## What you should do
While leaving the pictures out, set down only the lines from the one with "Image resolution: width=802" through the end of the records, exactly as they stand.

########################################

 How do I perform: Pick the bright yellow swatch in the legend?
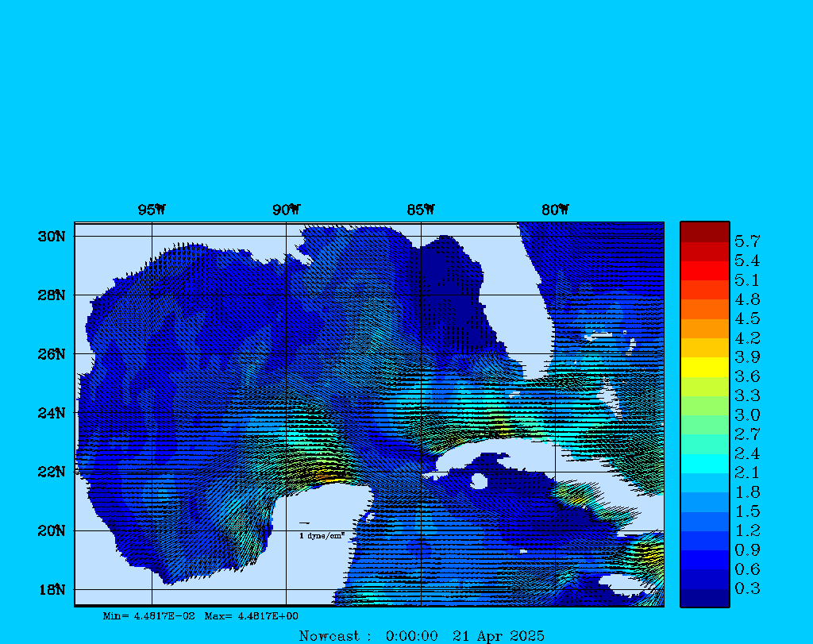(704, 367)
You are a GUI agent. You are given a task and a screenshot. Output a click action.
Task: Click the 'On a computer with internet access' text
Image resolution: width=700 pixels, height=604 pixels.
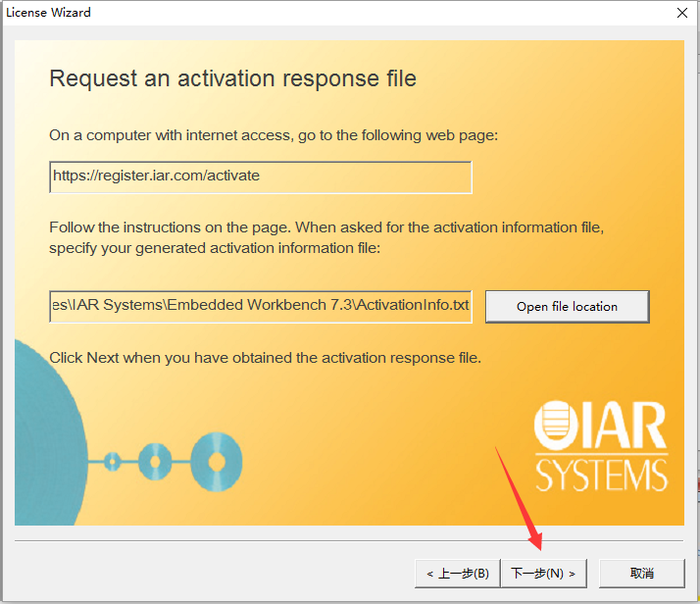pyautogui.click(x=274, y=134)
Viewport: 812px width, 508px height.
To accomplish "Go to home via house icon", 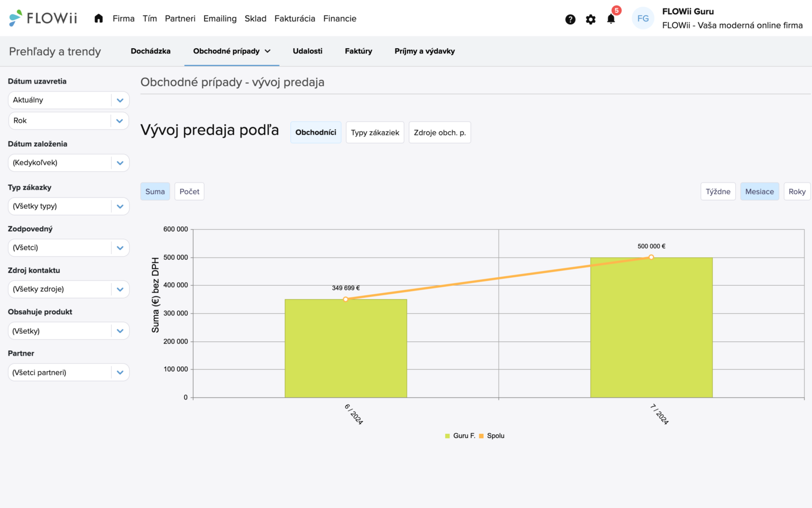I will tap(98, 19).
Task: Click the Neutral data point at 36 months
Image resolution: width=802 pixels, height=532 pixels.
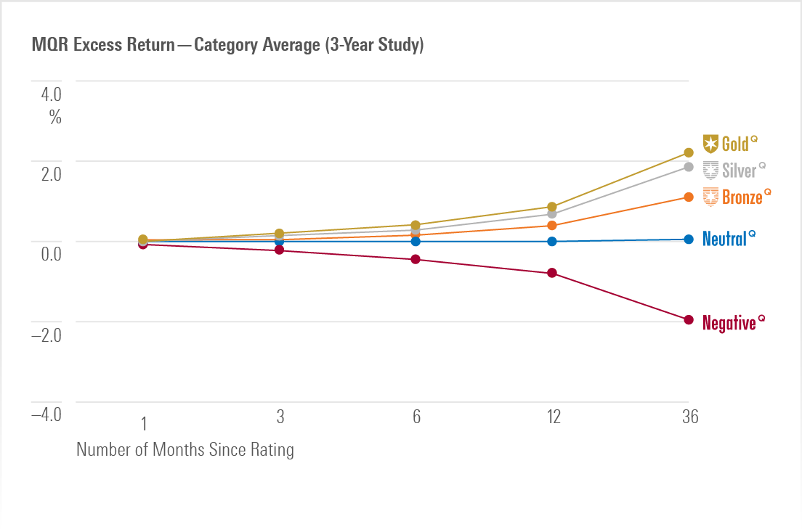Action: pyautogui.click(x=689, y=240)
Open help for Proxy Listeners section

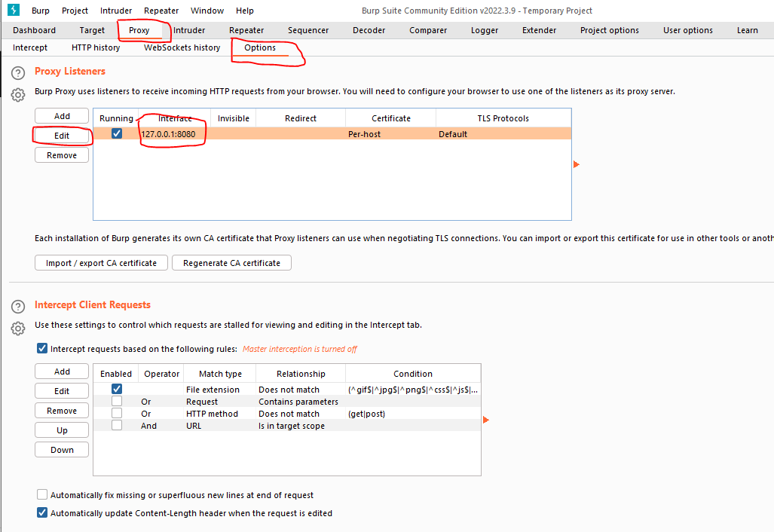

########################################

## Solved problem
Image resolution: width=802 pixels, height=532 pixels.
Action: pyautogui.click(x=689, y=240)
Open help for Proxy Listeners section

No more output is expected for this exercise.